My tiny baby is growing into my ‘big’ baby girl and she now weighs more than twice her take-baby-home weight, so about 5.5 kg.

During the past week or two, we seem to have turned a corner. She’s finally feeding less often – we have some 4 hour stretches now. As a result my ‘wakker klein rakker’ is sleeping a lot better, which is a very welcome change indeed! She’s now able to entertain herself for at least a few minutes when she’s awake and sitting in her swing or have a mobile or toy to look at, so my days are becoming less intense.

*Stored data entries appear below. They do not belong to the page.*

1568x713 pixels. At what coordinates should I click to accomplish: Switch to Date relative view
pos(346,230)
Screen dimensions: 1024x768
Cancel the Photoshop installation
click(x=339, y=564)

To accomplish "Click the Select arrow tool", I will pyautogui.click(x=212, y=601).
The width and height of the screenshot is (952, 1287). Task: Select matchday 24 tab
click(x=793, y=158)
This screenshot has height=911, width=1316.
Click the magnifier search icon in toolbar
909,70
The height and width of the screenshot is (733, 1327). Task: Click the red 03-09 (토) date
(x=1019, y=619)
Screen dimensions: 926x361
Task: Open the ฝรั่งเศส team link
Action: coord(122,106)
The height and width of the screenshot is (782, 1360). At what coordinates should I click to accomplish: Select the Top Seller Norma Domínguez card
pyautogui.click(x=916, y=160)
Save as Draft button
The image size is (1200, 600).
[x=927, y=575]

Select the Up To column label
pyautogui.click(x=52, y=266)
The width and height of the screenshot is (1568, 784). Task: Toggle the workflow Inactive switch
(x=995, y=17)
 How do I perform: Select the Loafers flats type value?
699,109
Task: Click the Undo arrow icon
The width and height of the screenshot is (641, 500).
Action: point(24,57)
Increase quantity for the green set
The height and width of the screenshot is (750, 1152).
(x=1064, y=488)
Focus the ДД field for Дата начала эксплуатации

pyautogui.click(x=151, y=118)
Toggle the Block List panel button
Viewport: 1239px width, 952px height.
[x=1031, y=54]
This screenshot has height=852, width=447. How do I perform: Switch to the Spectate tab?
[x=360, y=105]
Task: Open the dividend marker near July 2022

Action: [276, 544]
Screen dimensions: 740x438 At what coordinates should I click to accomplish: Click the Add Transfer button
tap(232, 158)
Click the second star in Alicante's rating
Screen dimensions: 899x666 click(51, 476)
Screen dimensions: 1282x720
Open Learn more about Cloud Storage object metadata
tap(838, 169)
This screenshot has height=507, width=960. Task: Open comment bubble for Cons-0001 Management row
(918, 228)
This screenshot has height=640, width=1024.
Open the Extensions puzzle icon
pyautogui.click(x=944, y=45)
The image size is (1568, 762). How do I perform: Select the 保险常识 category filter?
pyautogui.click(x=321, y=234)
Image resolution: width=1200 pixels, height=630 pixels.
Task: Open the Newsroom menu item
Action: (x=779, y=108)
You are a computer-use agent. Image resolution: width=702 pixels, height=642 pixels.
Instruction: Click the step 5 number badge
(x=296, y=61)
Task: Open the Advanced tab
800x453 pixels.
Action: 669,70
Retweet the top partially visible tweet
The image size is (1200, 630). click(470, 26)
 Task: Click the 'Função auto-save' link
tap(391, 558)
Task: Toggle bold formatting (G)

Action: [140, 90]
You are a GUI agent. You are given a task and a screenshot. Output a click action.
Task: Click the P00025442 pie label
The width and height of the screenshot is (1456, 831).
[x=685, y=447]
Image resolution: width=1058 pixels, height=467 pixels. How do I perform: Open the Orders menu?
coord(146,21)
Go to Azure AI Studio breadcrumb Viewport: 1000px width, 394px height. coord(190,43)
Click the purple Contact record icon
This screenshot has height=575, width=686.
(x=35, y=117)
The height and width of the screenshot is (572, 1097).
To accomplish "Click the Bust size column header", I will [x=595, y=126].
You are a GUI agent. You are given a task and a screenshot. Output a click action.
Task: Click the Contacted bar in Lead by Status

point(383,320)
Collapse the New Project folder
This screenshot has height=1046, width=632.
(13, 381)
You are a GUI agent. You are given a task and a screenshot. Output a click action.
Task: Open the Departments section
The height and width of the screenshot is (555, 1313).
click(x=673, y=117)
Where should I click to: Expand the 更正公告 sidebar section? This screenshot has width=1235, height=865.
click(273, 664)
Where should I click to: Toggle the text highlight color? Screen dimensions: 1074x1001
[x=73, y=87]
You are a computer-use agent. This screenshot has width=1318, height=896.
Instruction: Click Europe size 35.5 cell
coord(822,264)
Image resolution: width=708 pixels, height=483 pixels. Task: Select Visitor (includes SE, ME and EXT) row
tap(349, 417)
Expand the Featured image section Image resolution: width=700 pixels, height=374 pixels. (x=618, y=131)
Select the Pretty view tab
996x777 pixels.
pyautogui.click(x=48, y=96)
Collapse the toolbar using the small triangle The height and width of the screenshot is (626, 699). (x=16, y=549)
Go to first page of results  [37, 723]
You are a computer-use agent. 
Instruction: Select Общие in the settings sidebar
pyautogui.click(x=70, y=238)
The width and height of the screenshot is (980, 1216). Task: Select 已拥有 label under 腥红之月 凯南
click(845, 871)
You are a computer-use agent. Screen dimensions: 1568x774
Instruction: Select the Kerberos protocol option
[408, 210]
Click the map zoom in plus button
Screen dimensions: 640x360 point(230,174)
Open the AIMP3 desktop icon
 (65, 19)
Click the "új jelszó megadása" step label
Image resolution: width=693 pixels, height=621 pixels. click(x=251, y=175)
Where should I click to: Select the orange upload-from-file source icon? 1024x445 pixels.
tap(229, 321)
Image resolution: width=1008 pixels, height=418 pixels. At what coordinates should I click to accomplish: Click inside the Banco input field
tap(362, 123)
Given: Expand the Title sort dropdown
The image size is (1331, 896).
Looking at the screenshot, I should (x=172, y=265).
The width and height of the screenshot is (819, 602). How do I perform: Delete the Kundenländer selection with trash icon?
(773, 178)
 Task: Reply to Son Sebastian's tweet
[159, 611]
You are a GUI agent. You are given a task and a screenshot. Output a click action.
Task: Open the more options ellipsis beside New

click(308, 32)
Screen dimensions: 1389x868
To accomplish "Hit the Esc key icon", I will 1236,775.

I think that if she could talk, these would have been the favourite sayings of my babaliefie during her first three months in the big wide world:

  • “I like to move it move it!” – She wanted to be rocked, carried around or bounced up and down most of her waking hours for the first 3 months. Much cooler (for baby) than just sitting there, I agree! She loves driving in the car, but usually cries when I stop at traffic lights or a stop sign – until the car moves again. Valid point, Liefietjie, standing still is just too boring, hey?
  • “Phew, that was close! I nearly nodded off. Luckily I managed to pry my eyes open just in time..” – There’s no telling what one could miss while your eyes are closed.
  • “Believe it, Mommy! I am indeed hungry again.” – I found it very strange when people would ask me when it’s time for her next feed. How would I know?! The interval between feeds was mostly between 30 mins and 2 hours, so the best answer to people asking that would be: probably soon.
  • “Wow, what an awesome day!” – She seems to love waking up in the morning and always (since she started smiling) gives me a dazzling smile when she opens her big blue eyes.

One thing is certain, Bill Gates doesn’t have enough money to make me an offer for my ‘babaliefie’! DH and I love her so.